A faithful copy is required. Print each line of the data exactly and omit the pictures.

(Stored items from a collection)
___
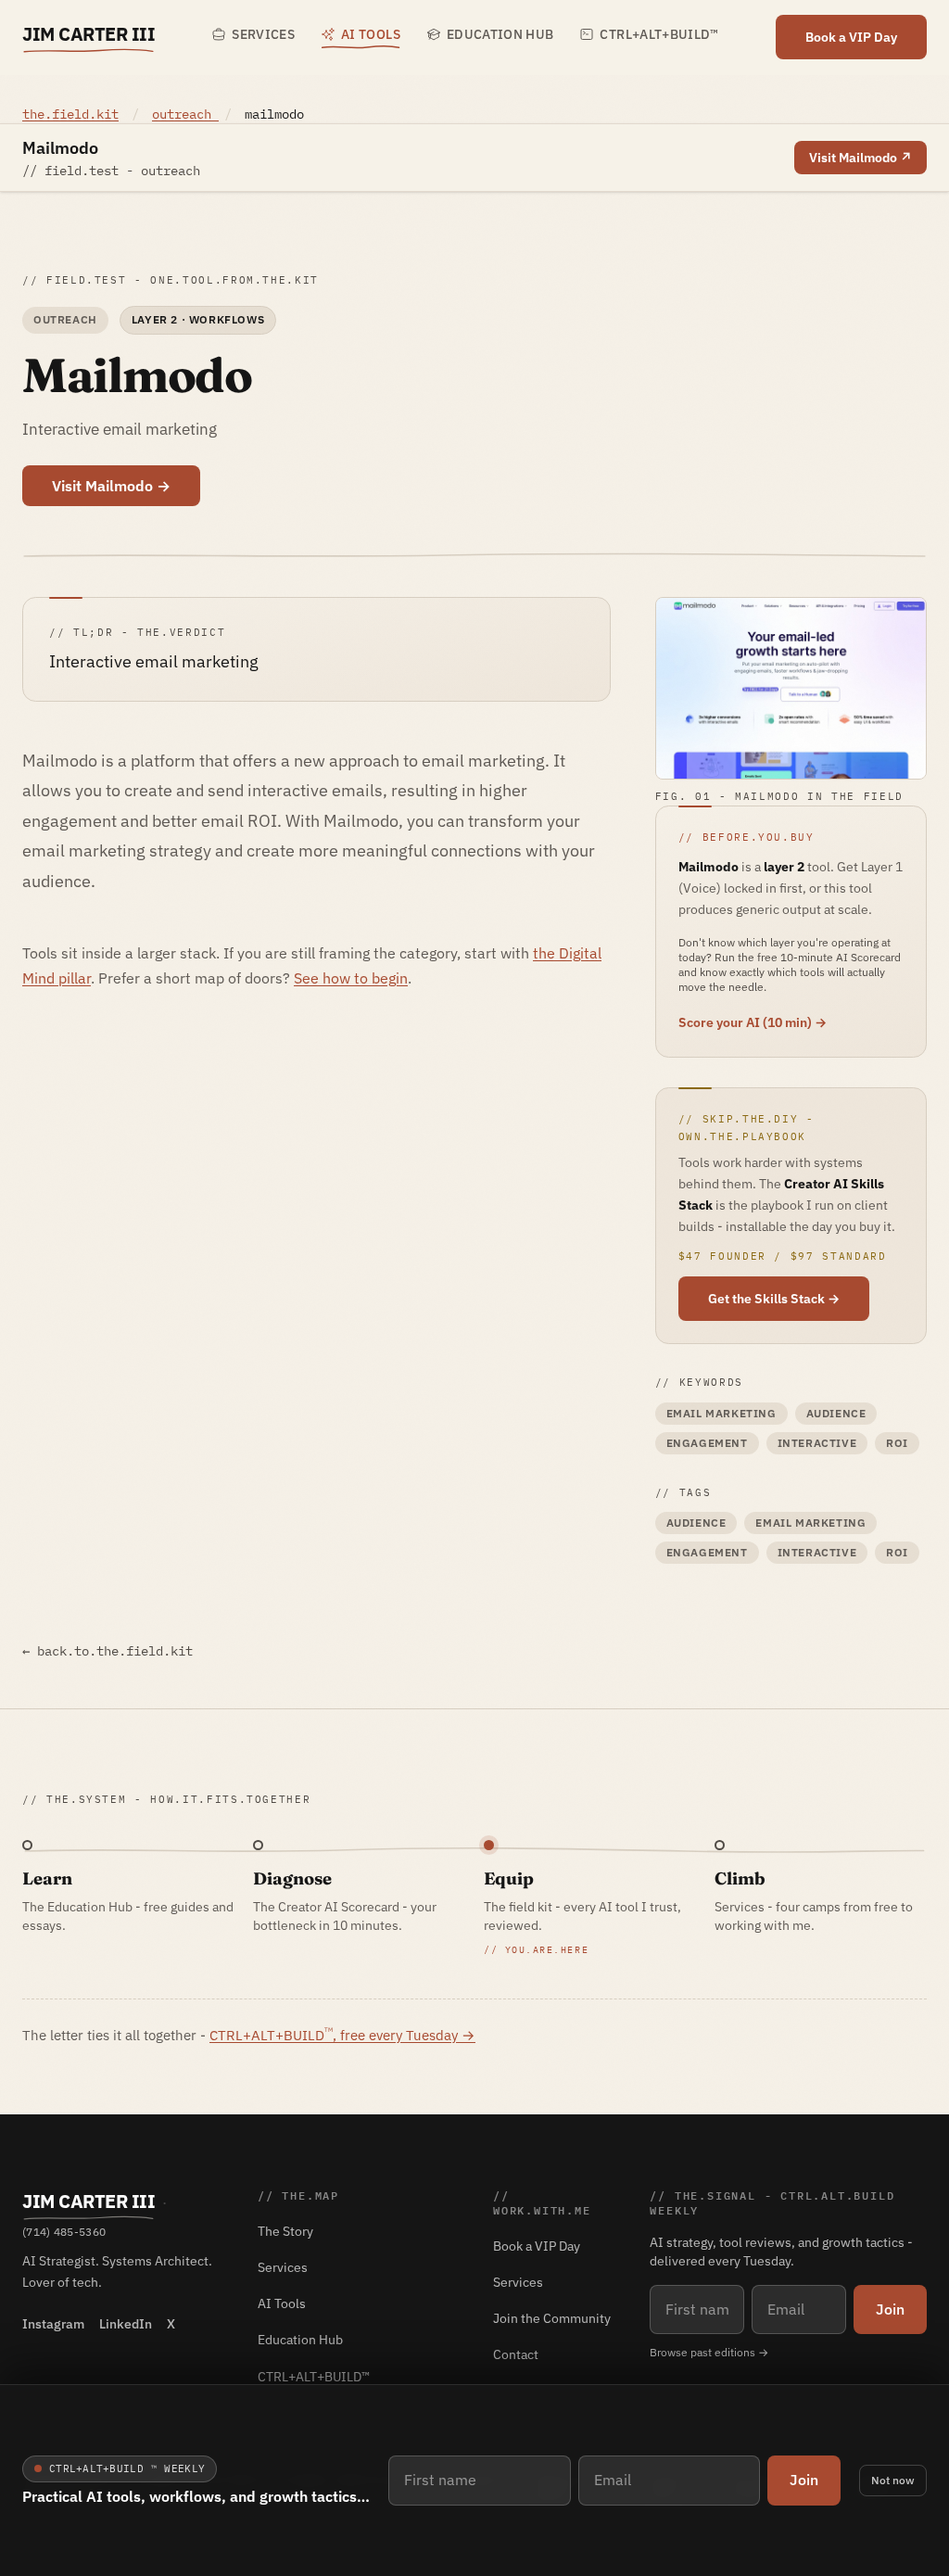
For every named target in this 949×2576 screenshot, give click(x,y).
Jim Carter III (88, 33)
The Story (285, 2231)
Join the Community (552, 2318)
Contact (515, 2354)
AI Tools (370, 34)
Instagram (53, 2324)
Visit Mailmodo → (111, 485)
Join (804, 2479)
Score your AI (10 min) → (752, 1022)
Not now (893, 2480)
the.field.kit (70, 114)
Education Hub (500, 34)
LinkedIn (125, 2324)
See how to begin (351, 978)
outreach (185, 114)
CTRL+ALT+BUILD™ (659, 34)
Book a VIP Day (851, 37)
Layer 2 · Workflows (198, 319)
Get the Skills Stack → (774, 1298)
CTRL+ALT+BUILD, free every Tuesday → (342, 2034)
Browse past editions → (709, 2352)
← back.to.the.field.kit (107, 1651)
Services (263, 34)
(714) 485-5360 (64, 2232)
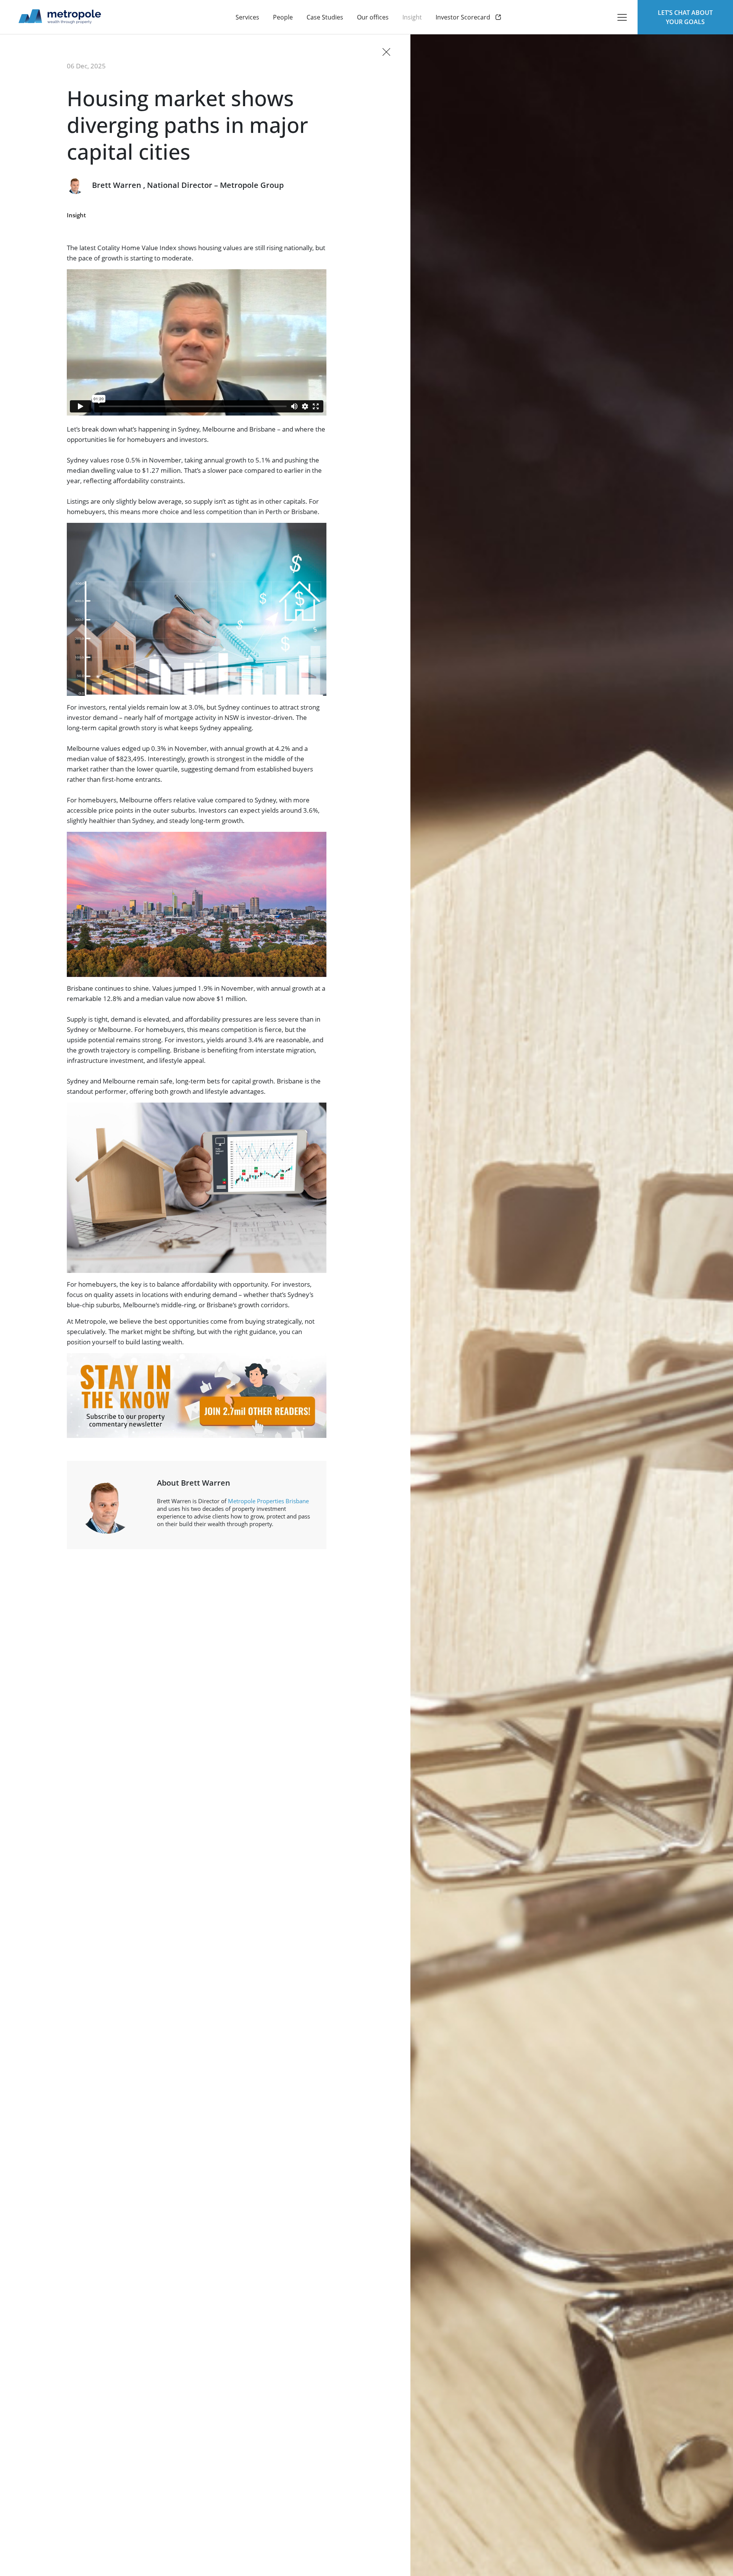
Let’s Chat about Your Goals (685, 17)
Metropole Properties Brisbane (268, 1501)
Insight (76, 215)
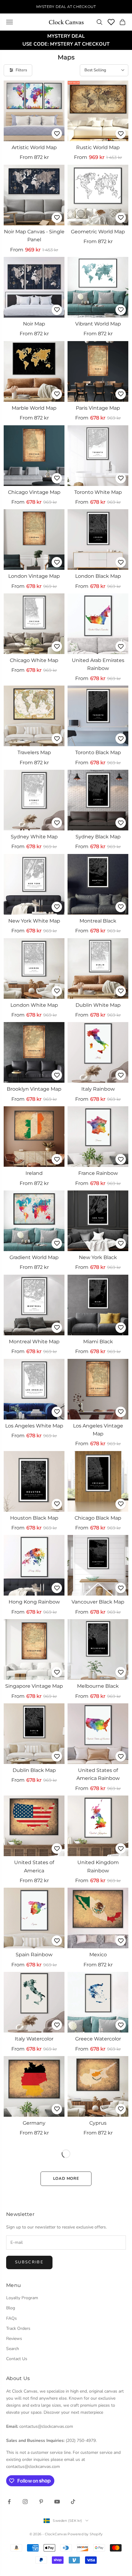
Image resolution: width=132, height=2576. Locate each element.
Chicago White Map (34, 660)
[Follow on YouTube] (57, 2502)
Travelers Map (34, 752)
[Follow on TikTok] (73, 2502)
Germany (34, 2123)
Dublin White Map (98, 1005)
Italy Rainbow (98, 1089)
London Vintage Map (34, 576)
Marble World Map (34, 408)
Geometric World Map (98, 232)
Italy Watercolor (34, 2039)
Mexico (98, 1954)
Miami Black (98, 1341)
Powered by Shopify (85, 2534)
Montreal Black (98, 921)
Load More (66, 2178)
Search (12, 2349)
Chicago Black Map (98, 1518)
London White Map (34, 1005)
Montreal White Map (34, 1341)
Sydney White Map (34, 837)
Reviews (14, 2338)
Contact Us (16, 2359)
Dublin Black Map (34, 1770)
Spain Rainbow (34, 1954)
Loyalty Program (22, 2298)
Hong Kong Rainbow (34, 1602)
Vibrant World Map (98, 324)
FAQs (11, 2318)
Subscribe (29, 2262)
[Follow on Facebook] (9, 2502)
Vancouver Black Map (98, 1602)
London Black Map (98, 576)
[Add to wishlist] (57, 133)
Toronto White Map (98, 492)
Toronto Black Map (98, 752)
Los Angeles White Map (34, 1426)
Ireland (34, 1173)
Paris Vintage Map (98, 408)
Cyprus (98, 2123)
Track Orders (18, 2328)
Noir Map (34, 324)
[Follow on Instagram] (25, 2502)
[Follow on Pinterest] (41, 2502)
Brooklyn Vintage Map (34, 1089)
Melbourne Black (98, 1686)
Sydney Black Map (98, 837)
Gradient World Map (34, 1257)
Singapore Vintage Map (34, 1686)
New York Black (98, 1257)
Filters (21, 70)
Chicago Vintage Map (34, 492)
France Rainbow (98, 1173)
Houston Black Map (34, 1518)
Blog (10, 2308)
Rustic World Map (98, 147)
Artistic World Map (34, 147)
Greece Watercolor (98, 2039)
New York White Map (34, 921)
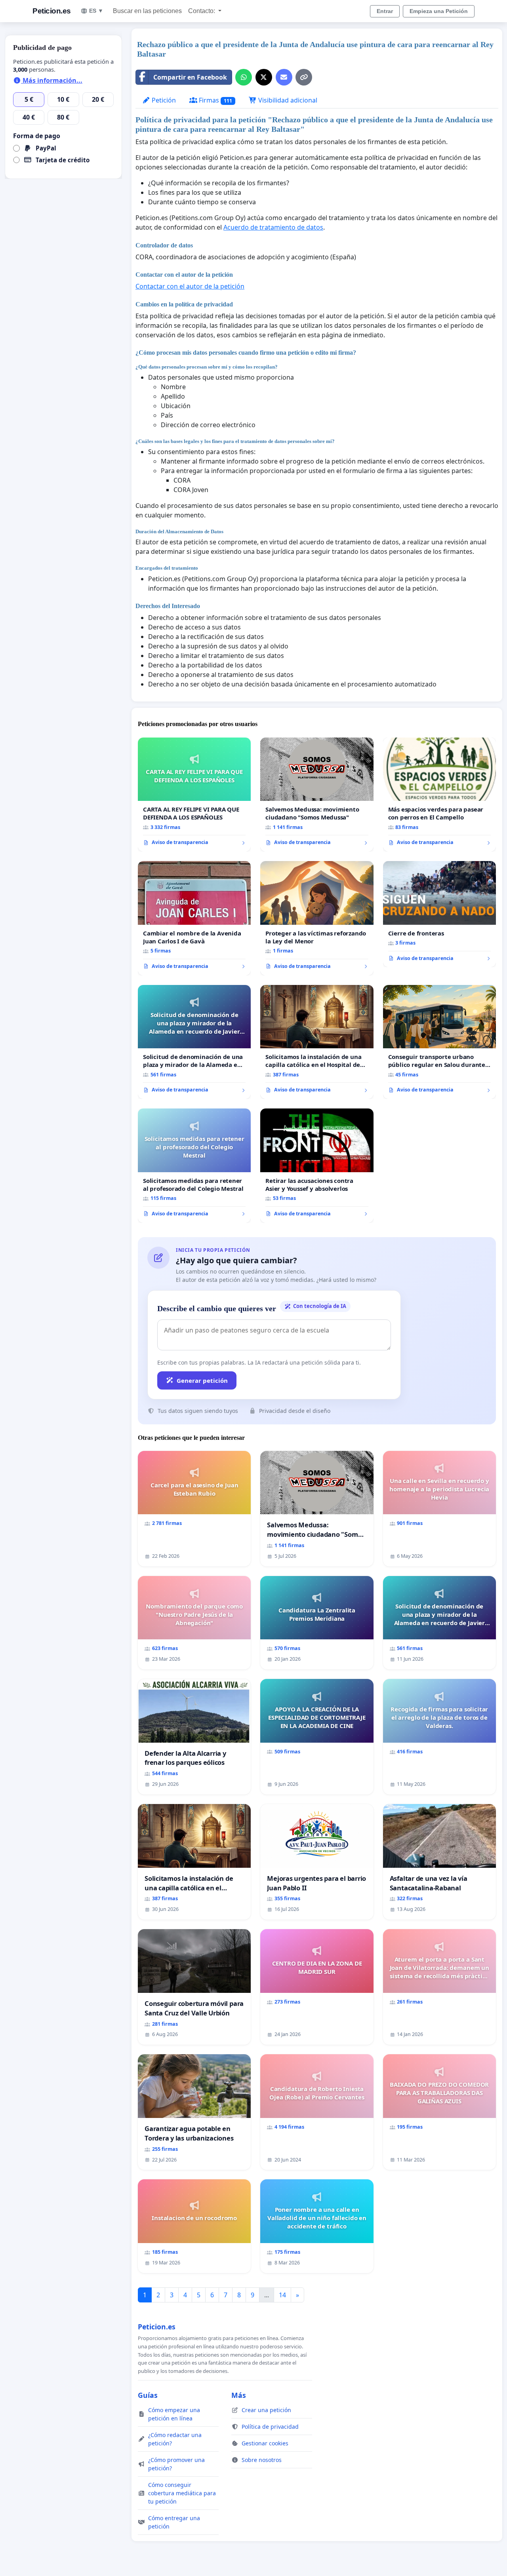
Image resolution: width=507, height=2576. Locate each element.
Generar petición (202, 1380)
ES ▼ (96, 11)
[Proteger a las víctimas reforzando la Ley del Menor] (316, 918)
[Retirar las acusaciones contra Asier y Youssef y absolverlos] (316, 1165)
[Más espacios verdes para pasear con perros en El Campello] (439, 795)
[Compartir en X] (263, 77)
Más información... (51, 80)
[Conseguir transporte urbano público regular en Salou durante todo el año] (439, 1042)
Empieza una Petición (439, 11)
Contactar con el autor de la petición (189, 286)
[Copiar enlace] (303, 77)
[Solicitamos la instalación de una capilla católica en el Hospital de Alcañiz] (316, 1042)
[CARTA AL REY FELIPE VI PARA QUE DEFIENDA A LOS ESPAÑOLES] (194, 795)
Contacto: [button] (202, 11)
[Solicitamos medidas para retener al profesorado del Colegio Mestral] (194, 1165)
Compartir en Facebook (190, 77)
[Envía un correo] (284, 77)
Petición (163, 100)
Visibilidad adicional (287, 100)
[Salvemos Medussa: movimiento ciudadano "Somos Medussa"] (316, 795)
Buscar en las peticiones (147, 11)
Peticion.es (51, 11)
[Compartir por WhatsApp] (243, 77)
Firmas (214, 100)
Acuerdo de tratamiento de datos (273, 227)
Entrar (385, 11)
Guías (148, 2395)
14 (282, 2295)
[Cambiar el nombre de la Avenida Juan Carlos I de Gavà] (194, 918)
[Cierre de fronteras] (439, 914)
___
Exercise response:
For every named target in this 949×2576 screenshot, give click(x,y).
Jim Carter III (88, 33)
The Story (285, 2231)
Join the Community (552, 2318)
Contact (515, 2354)
AI Tools (370, 34)
Instagram (53, 2324)
Visit Mailmodo → (111, 485)
Join (804, 2479)
Score your AI (10 min) → (752, 1022)
Not now (893, 2480)
the.field.kit (70, 114)
Education Hub (500, 34)
LinkedIn (125, 2324)
See how to begin (351, 978)
outreach (185, 114)
CTRL+ALT+BUILD™ (659, 34)
Book a VIP Day (851, 37)
Layer 2 · Workflows (198, 319)
Get the Skills Stack → (774, 1298)
CTRL+ALT+BUILD, free every Tuesday → (342, 2034)
Browse past editions → (709, 2352)
← back.to.the.field.kit (107, 1651)
Services (263, 34)
(714) 485-5360 (64, 2232)
Let’s Chat about Your Goals (685, 17)
Metropole Properties Brisbane (268, 1501)
Insight (76, 215)
Image resolution: width=132, height=2576. Locate each element.
Chicago White Map (34, 660)
[Follow on YouTube] (57, 2502)
Travelers Map (34, 752)
[Follow on TikTok] (73, 2502)
Germany (34, 2123)
Dublin White Map (98, 1005)
Italy Rainbow (98, 1089)
London Vintage Map (34, 576)
Marble World Map (34, 408)
Geometric World Map (98, 232)
Italy Watercolor (34, 2039)
Mexico (98, 1954)
Miami Black (98, 1341)
Powered by Shopify (85, 2534)
Montreal Black (98, 921)
Load More (66, 2178)
Search (12, 2349)
Chicago Black Map (98, 1518)
London White Map (34, 1005)
Montreal White Map (34, 1341)
Sydney White Map (34, 837)
Reviews (14, 2338)
Contact Us (16, 2359)
Dublin Black Map (34, 1770)
Spain Rainbow (34, 1954)
Loyalty Program (22, 2298)
Hong Kong Rainbow (34, 1602)
Vibrant World Map (98, 324)
FAQs (11, 2318)
Subscribe (29, 2262)
[Follow on Facebook] (9, 2502)
Vancouver Black Map (98, 1602)
London Black Map (98, 576)
[Add to wishlist] (57, 133)
Toronto White Map (98, 492)
Toronto Black Map (98, 752)
Los Angeles White Map (34, 1426)
Ireland (34, 1173)
Paris Vintage Map (98, 408)
Cyprus (98, 2123)
Track Orders (18, 2328)
Noir Map (34, 324)
[Follow on Instagram] (25, 2502)
[Follow on Pinterest] (41, 2502)
Brooklyn Vintage Map (34, 1089)
Melbourne Black (98, 1686)
Sydney Black Map (98, 837)
Gradient World Map (34, 1257)
Singapore Vintage Map (34, 1686)
New York Black (98, 1257)
Filters (21, 70)
Chicago Vintage Map (34, 492)
France Rainbow (98, 1173)
Houston Black Map (34, 1518)
Blog (10, 2308)
Rustic World Map (98, 147)
Artistic World Map (34, 147)
Greece Watercolor (98, 2039)
New York White Map (34, 921)
Image resolution: width=507, height=2576. Locate each element.
Generar petición (202, 1380)
ES ▼ (96, 11)
[Proteger a las víctimas reforzando la Ley del Menor] (316, 918)
[Retirar las acusaciones contra Asier y Youssef y absolverlos] (316, 1165)
[Más espacios verdes para pasear con perros en El Campello] (439, 795)
[Compartir en X] (263, 77)
Más información... (51, 80)
[Conseguir transporte urbano público regular en Salou durante todo el año] (439, 1042)
Empieza una Petición (439, 11)
Contactar con el autor de la petición (189, 286)
[Copiar enlace] (303, 77)
[Solicitamos la instalación de una capilla católica en el Hospital de Alcañiz] (316, 1042)
[CARTA AL REY FELIPE VI PARA QUE DEFIENDA A LOS ESPAÑOLES] (194, 795)
Contacto: [button] (202, 11)
[Solicitamos medidas para retener al profesorado del Colegio Mestral] (194, 1165)
Compartir en Facebook (190, 77)
[Envía un correo] (284, 77)
Petición (163, 100)
Visibilidad adicional (287, 100)
[Salvemos Medussa: movimiento ciudadano "Somos Medussa"] (316, 795)
Buscar en las peticiones (147, 11)
Peticion.es (51, 11)
[Compartir por WhatsApp] (243, 77)
Firmas (214, 100)
Acuerdo de tratamiento de datos (273, 227)
Entrar (385, 11)
Guías (148, 2395)
14 (282, 2295)
[Cambiar el nombre de la Avenida Juan Carlos I de Gavà] (194, 918)
[Cierre de fronteras] (439, 914)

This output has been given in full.